Exact copies of all entries are expected.
-- -- --
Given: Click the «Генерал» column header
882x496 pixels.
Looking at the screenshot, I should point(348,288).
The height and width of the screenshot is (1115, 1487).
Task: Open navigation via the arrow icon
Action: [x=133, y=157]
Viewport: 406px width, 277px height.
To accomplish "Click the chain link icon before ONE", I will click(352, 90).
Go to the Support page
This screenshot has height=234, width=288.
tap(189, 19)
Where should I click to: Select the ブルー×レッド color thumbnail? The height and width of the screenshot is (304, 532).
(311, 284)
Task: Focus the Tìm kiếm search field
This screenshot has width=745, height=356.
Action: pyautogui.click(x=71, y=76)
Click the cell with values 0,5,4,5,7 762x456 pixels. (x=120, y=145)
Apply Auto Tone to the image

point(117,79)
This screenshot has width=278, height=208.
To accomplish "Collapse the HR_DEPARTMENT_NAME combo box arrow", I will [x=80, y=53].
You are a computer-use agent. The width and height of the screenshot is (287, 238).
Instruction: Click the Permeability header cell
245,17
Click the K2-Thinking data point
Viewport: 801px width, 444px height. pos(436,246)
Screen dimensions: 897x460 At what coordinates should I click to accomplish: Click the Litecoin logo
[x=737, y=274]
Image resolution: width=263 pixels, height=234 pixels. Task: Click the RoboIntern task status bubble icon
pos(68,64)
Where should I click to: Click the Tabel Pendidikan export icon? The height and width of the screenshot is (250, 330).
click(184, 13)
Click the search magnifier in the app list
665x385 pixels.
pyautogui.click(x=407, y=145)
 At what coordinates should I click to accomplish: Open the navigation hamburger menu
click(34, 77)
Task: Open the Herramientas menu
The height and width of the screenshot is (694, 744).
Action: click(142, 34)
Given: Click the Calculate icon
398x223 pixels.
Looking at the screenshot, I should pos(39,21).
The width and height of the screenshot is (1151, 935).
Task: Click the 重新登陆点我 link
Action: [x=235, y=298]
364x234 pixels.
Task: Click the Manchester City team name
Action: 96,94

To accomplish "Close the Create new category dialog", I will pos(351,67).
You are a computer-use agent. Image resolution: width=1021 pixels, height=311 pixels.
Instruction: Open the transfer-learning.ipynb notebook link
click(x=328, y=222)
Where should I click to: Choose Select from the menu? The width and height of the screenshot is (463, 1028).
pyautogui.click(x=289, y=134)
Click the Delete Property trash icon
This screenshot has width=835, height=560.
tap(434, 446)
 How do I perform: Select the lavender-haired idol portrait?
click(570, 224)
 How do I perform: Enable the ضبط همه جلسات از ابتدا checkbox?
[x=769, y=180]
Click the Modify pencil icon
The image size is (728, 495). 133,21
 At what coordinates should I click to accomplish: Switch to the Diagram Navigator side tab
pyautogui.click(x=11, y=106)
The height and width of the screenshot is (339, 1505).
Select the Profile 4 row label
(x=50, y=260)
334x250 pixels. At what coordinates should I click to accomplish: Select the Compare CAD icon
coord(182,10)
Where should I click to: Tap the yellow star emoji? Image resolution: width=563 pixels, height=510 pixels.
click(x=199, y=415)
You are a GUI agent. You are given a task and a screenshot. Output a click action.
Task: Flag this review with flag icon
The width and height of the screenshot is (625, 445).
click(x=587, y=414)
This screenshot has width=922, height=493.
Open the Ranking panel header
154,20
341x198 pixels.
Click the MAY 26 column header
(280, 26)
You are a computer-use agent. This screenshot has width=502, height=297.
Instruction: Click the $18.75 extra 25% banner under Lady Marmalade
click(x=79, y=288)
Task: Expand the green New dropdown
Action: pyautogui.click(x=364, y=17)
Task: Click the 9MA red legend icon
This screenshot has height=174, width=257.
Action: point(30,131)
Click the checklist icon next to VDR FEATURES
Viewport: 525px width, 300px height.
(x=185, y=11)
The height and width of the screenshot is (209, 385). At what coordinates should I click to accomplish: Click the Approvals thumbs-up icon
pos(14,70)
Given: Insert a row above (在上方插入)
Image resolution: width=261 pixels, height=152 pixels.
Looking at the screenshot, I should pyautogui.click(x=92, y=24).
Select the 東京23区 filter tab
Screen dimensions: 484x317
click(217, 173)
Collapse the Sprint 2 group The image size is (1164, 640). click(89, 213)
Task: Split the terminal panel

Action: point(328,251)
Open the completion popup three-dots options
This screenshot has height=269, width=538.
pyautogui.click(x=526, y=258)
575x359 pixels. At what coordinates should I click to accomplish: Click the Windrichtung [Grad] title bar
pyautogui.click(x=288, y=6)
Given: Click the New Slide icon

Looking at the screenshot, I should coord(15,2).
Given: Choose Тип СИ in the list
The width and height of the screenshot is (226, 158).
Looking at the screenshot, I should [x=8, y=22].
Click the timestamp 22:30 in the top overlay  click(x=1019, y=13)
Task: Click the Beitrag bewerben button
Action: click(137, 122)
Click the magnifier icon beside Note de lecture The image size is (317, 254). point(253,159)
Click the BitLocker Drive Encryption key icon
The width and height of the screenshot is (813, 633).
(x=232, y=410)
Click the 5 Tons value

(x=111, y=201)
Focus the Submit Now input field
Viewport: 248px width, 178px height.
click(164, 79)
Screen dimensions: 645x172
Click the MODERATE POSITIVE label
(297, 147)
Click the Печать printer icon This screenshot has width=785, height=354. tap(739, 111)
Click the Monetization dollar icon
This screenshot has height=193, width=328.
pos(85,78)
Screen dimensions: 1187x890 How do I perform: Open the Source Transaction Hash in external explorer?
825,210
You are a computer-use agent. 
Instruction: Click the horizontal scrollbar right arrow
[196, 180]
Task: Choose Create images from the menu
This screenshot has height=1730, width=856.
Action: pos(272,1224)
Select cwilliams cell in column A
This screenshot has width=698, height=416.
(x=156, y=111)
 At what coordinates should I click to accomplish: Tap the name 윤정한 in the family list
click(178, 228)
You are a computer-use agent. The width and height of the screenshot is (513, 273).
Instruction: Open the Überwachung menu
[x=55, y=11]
-- -- --
_WRITTEN REPLY_
Given: Click the «Генерал» column header
882x496 pixels.
Looking at the screenshot, I should point(348,288).
The height and width of the screenshot is (1115, 1487).
Task: Open navigation via the arrow icon
Action: [x=133, y=157]
Viewport: 406px width, 277px height.
To accomplish "Click the chain link icon before ONE", I will click(352, 90).
Go to the Support page
This screenshot has height=234, width=288.
tap(189, 19)
Where should I click to: Select the ブルー×レッド color thumbnail? The height and width of the screenshot is (304, 532).
(311, 284)
Task: Focus the Tìm kiếm search field
This screenshot has width=745, height=356.
Action: pyautogui.click(x=71, y=76)
Click the cell with values 0,5,4,5,7 762x456 pixels. (x=120, y=145)
Apply Auto Tone to the image

point(117,79)
This screenshot has width=278, height=208.
To accomplish "Collapse the HR_DEPARTMENT_NAME combo box arrow", I will [x=80, y=53].
You are a computer-use agent. The width and height of the screenshot is (287, 238).
Instruction: Click the Permeability header cell
245,17
Click the K2-Thinking data point
Viewport: 801px width, 444px height. pos(436,246)
Screen dimensions: 897x460 At what coordinates should I click to accomplish: Click the Litecoin logo
[x=737, y=274]
Image resolution: width=263 pixels, height=234 pixels. Task: Click the RoboIntern task status bubble icon
pos(68,64)
Where should I click to: Click the Tabel Pendidikan export icon? The height and width of the screenshot is (250, 330).
click(184, 13)
Click the search magnifier in the app list
665x385 pixels.
pyautogui.click(x=407, y=145)
 At what coordinates should I click to accomplish: Open the navigation hamburger menu
click(34, 77)
Task: Open the Herramientas menu
The height and width of the screenshot is (694, 744).
Action: click(142, 34)
Given: Click the Calculate icon
398x223 pixels.
Looking at the screenshot, I should pos(39,21).
The width and height of the screenshot is (1151, 935).
Task: Click the 重新登陆点我 link
Action: [x=235, y=298]
364x234 pixels.
Task: Click the Manchester City team name
Action: 96,94

To accomplish "Close the Create new category dialog", I will pos(351,67).
You are a computer-use agent. Image resolution: width=1021 pixels, height=311 pixels.
Instruction: Open the transfer-learning.ipynb notebook link
click(x=328, y=222)
Where should I click to: Choose Select from the menu? The width and height of the screenshot is (463, 1028).
pyautogui.click(x=289, y=134)
Click the Delete Property trash icon
This screenshot has width=835, height=560.
tap(434, 446)
 How do I perform: Select the lavender-haired idol portrait?
click(570, 224)
 How do I perform: Enable the ضبط همه جلسات از ابتدا checkbox?
[x=769, y=180]
Click the Modify pencil icon
The image size is (728, 495). 133,21
 At what coordinates should I click to accomplish: Switch to the Diagram Navigator side tab
pyautogui.click(x=11, y=106)
The height and width of the screenshot is (339, 1505).
Select the Profile 4 row label
(x=50, y=260)
334x250 pixels. At what coordinates should I click to accomplish: Select the Compare CAD icon
coord(182,10)
Where should I click to: Tap the yellow star emoji? Image resolution: width=563 pixels, height=510 pixels.
click(x=199, y=415)
You are a GUI agent. You are given a task and a screenshot. Output a click action.
Task: Flag this review with flag icon
The width and height of the screenshot is (625, 445).
click(x=587, y=414)
This screenshot has width=922, height=493.
Open the Ranking panel header
154,20
341x198 pixels.
Click the MAY 26 column header
(280, 26)
You are a computer-use agent. This screenshot has width=502, height=297.
Instruction: Click the $18.75 extra 25% banner under Lady Marmalade
click(x=79, y=288)
Task: Expand the green New dropdown
Action: pyautogui.click(x=364, y=17)
Task: Click the 9MA red legend icon
This screenshot has height=174, width=257.
Action: point(30,131)
Click the checklist icon next to VDR FEATURES
Viewport: 525px width, 300px height.
(x=185, y=11)
The height and width of the screenshot is (209, 385). At what coordinates should I click to accomplish: Click the Approvals thumbs-up icon
pos(14,70)
Given: Insert a row above (在上方插入)
Image resolution: width=261 pixels, height=152 pixels.
Looking at the screenshot, I should pyautogui.click(x=92, y=24).
Select the 東京23区 filter tab
Screen dimensions: 484x317
click(217, 173)
Collapse the Sprint 2 group The image size is (1164, 640). click(89, 213)
Task: Split the terminal panel

Action: point(328,251)
Open the completion popup three-dots options
This screenshot has height=269, width=538.
pyautogui.click(x=526, y=258)
575x359 pixels. At what coordinates should I click to accomplish: Click the Windrichtung [Grad] title bar
pyautogui.click(x=288, y=6)
Given: Click the New Slide icon

Looking at the screenshot, I should coord(15,2).
Given: Choose Тип СИ in the list
The width and height of the screenshot is (226, 158).
Looking at the screenshot, I should [x=8, y=22].
Click the timestamp 22:30 in the top overlay  click(x=1019, y=13)
Task: Click the Beitrag bewerben button
Action: click(137, 122)
Click the magnifier icon beside Note de lecture The image size is (317, 254). point(253,159)
Click the BitLocker Drive Encryption key icon
The width and height of the screenshot is (813, 633).
(x=232, y=410)
Click the 5 Tons value

(x=111, y=201)
Focus the Submit Now input field
Viewport: 248px width, 178px height.
click(164, 79)
Screen dimensions: 645x172
Click the MODERATE POSITIVE label
(297, 147)
Click the Печать printer icon This screenshot has width=785, height=354. tap(739, 111)
Click the Monetization dollar icon
This screenshot has height=193, width=328.
pos(85,78)
Screen dimensions: 1187x890 How do I perform: Open the Source Transaction Hash in external explorer?
825,210
You are a computer-use agent. 
Instruction: Click the horizontal scrollbar right arrow
[196, 180]
Task: Choose Create images from the menu
This screenshot has height=1730, width=856.
Action: pos(272,1224)
Select cwilliams cell in column A
This screenshot has width=698, height=416.
(x=156, y=111)
 At what coordinates should I click to accomplish: Tap the name 윤정한 in the family list
click(178, 228)
You are a computer-use agent. The width and height of the screenshot is (513, 273).
Instruction: Open the Überwachung menu
[x=55, y=11]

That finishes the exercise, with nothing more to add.